Le cinéma actuel va donc puiser dans le réel, le ridicule, le sacrifice et l'humiliation dans la vie ordinaire par le moyen d'une image réelle formatée pour le cinéma. On a l'impression avec ces 3 films d'avoir touché le fond. Le fond de l'imagination. C'est à dire que le cinéma n'envisage finalement rien de pire ou de plus cocasse que la réalité elle-même. C'est une grossière erreur. Car ces films aussi efficaces soient-ils, manquent éminemment de grâce. Tout est dit certes et souvent de manière tellement irréfutable que tout cela n'a plus aucune élégance. Un peu comme si on nous supprimait la politesse de ne pas y croire. Comme si le cinéma oubliait sa véritable vocation et se mettait à déshabiller le beau pour ne dire que le vrai. Snowden est un héros, un résistant, c'est un David qui s'attaque à Goliath. Mais tout cela est réduit à la taille d'une chambre d'hôtel de Hong Kong qui ne reflète en rien le courage et l'ampleur du coup qu'Edward va porter à la NSA.
Il en va de même pour La loi du marché qui tombe dans un misérabilisme de comptoir en nous mettant en plus sur le dos de ce pauvre chômeur incarné par Vincent Lindon, un enfant handicapé.
Trop c'est trop.

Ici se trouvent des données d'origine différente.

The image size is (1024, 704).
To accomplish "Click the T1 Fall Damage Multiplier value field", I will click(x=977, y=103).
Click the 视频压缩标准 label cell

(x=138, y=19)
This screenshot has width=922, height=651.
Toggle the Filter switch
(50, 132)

Seule la beauté sait toucher les âme les plus nobles et tous ces films ne sont qu'un montage du réel où le réalisateur se galvaude en "cadreur monteur". On a l'impression de voir de la télévision au cinéma. Le cinéma que produit ces films n'est plus là pour toucher notre conscience mais pour montrer plus ou moins adroitement des moments de réalité qui nous angoissent finalement plus qu'ils nous motivent.
Là où le film Discount est une joyeuse fable sur une bande de collègues d'une grande surface qui pillent régulièrement les invendus pour arrondir les fins de mois, La loi du marché ne fait que remettre une dose d'angoisse sur une situation que nous connaissons déjà et dont nous ne pouvons plus rire (à cause des choix de réalisation).

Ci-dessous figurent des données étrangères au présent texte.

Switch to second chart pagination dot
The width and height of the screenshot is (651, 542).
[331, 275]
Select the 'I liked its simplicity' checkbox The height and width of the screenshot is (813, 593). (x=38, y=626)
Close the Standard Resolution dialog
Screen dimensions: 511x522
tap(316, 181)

Ce cinéma qui bricole le réel ne sert à rien, il dévalue le cinéma comme un sous produit de la télévision et d'internet, alors qu'il doit prétendre à autre chose. L'angoisse du réel nous plaque au sol et nous inhibe, alors que la légèreté et l'élégance du cinéma nous poussera finalement à agir. Pas besoin d'expier la réalité de notre monde pour le changer, il suffit d'en rêver un autre.